## What is asked
Tally how many lines of the records below contain the string "tweet", and reply with that number alone.

════

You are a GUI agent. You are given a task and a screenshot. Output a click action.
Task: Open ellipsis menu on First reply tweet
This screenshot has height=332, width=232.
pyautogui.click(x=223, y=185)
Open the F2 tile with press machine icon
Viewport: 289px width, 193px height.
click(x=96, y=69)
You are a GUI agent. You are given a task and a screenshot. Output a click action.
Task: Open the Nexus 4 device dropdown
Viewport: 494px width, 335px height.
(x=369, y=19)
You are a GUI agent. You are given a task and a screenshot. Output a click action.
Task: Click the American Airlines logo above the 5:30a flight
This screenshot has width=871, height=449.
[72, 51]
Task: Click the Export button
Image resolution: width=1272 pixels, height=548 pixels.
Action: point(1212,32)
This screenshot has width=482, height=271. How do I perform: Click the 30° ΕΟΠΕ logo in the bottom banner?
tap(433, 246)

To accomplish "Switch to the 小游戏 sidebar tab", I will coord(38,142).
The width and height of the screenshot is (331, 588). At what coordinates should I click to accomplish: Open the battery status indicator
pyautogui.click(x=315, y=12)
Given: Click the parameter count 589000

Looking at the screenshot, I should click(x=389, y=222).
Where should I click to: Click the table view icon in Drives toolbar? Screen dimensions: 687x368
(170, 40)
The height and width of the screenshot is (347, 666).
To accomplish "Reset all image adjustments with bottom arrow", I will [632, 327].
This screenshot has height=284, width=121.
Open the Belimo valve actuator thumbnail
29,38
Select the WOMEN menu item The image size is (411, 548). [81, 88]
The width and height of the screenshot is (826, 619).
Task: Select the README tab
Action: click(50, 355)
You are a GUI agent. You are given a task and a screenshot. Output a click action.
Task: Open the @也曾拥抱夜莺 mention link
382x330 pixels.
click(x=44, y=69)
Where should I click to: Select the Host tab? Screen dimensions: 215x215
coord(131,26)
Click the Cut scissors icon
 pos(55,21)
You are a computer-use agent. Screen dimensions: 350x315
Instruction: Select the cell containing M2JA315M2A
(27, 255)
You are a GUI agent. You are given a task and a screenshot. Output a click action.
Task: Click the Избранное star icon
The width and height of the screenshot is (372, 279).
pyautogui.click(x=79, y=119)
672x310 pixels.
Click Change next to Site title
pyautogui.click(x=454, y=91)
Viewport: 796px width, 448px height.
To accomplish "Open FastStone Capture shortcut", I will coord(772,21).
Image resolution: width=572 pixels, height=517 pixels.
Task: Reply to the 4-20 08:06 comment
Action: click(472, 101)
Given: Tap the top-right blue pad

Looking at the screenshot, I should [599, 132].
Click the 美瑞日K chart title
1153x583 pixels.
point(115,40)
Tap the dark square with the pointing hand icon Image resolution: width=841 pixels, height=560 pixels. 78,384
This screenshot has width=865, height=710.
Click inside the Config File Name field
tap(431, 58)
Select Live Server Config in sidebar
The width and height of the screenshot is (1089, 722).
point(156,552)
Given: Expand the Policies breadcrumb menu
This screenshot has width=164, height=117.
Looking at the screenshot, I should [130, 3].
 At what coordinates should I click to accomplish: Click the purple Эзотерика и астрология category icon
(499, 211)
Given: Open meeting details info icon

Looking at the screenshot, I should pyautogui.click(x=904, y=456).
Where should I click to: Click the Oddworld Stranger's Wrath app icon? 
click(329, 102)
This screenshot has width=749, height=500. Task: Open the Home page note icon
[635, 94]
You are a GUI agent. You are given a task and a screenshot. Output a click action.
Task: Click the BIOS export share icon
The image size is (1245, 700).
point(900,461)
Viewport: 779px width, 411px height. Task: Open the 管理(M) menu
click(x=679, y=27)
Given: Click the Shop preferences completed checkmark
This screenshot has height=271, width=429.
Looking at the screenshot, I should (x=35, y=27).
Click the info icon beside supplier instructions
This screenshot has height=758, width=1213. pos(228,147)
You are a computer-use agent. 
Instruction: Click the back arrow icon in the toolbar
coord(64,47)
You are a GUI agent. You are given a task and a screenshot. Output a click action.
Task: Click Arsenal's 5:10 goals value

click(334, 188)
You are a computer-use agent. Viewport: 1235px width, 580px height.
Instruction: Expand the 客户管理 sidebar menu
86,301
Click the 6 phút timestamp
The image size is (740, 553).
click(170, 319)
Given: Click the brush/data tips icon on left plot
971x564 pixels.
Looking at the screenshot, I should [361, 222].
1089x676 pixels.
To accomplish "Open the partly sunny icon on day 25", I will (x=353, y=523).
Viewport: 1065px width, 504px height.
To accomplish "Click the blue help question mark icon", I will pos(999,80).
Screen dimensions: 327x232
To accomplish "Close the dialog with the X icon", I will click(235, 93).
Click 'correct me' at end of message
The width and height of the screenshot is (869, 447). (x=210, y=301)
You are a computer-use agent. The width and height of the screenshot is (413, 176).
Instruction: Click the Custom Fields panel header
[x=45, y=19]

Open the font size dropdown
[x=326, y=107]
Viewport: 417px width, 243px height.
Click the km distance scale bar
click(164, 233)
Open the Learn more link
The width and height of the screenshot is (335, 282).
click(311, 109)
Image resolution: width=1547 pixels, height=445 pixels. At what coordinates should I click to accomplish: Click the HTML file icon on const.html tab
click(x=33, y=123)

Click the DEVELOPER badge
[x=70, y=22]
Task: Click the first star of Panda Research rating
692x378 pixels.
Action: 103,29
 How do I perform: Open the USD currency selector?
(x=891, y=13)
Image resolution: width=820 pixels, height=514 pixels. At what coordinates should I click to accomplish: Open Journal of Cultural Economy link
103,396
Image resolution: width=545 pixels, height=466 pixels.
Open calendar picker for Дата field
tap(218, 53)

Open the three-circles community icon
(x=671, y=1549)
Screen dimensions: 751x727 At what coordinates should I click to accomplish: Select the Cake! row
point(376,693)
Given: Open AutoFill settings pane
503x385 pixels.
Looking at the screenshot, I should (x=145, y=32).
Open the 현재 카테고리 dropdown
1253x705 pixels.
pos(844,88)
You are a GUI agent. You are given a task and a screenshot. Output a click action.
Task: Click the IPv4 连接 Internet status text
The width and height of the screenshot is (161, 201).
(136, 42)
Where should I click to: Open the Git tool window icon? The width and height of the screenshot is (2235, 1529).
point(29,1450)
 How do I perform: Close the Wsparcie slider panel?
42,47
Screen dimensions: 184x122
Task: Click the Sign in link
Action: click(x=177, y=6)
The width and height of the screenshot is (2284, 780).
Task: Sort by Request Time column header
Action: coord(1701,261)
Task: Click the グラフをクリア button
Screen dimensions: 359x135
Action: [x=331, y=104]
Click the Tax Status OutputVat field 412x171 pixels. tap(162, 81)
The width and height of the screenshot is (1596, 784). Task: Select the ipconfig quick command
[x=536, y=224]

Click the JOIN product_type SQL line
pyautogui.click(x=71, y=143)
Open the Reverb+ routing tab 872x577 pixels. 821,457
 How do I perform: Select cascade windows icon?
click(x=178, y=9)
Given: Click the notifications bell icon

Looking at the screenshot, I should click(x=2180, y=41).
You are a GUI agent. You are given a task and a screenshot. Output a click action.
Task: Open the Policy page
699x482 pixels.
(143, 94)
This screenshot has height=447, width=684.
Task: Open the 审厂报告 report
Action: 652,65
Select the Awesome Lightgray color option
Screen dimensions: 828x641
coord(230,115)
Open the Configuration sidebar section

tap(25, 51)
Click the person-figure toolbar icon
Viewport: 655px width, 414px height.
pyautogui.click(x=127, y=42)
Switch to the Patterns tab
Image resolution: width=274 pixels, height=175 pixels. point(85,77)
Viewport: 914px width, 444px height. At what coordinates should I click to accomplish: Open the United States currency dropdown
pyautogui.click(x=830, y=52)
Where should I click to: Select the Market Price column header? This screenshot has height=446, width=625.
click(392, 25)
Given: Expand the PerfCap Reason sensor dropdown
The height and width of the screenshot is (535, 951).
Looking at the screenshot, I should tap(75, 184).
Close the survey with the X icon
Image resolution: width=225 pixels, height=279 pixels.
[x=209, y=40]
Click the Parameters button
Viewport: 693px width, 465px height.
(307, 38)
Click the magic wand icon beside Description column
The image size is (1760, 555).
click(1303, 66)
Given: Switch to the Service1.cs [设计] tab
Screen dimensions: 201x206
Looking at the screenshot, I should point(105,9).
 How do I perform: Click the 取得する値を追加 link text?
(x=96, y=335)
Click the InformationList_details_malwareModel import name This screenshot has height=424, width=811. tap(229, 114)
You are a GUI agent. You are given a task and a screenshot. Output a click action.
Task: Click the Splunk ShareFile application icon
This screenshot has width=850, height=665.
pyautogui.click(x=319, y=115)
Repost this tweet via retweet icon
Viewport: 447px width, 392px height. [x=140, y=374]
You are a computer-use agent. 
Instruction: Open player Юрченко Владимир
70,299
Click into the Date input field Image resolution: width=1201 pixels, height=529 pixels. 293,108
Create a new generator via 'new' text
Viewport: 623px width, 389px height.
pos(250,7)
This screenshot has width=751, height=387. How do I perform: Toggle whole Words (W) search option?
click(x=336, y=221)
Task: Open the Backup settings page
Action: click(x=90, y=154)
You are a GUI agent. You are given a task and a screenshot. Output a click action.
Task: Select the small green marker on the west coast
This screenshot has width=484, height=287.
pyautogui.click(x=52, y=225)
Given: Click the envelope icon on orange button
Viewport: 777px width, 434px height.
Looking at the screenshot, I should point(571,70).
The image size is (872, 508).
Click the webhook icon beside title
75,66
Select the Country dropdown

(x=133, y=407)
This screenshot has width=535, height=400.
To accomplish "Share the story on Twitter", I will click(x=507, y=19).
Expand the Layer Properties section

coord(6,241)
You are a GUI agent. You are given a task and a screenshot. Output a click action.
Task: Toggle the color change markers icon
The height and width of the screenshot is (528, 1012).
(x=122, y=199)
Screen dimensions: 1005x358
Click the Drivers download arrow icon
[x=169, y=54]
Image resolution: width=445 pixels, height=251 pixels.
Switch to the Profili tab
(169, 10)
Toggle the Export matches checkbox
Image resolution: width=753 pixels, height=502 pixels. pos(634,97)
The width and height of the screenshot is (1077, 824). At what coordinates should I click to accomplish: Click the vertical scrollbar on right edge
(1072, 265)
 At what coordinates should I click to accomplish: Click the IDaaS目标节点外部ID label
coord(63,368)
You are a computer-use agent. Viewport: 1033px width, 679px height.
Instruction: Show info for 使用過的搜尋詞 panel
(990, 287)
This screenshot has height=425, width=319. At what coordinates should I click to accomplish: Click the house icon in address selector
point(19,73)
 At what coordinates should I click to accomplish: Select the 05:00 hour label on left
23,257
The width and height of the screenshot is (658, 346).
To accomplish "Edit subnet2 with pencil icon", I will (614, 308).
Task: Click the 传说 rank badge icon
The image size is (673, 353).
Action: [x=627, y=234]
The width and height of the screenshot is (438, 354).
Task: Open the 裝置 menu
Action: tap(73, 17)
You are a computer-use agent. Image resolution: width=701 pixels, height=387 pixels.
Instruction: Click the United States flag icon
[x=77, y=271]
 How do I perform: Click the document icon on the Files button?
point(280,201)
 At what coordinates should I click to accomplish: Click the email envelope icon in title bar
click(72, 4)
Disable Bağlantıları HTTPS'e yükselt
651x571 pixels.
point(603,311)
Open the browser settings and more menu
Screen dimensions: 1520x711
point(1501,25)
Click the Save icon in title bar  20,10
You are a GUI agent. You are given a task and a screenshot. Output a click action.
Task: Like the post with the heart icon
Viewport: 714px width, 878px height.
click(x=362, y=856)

════

## The answer
2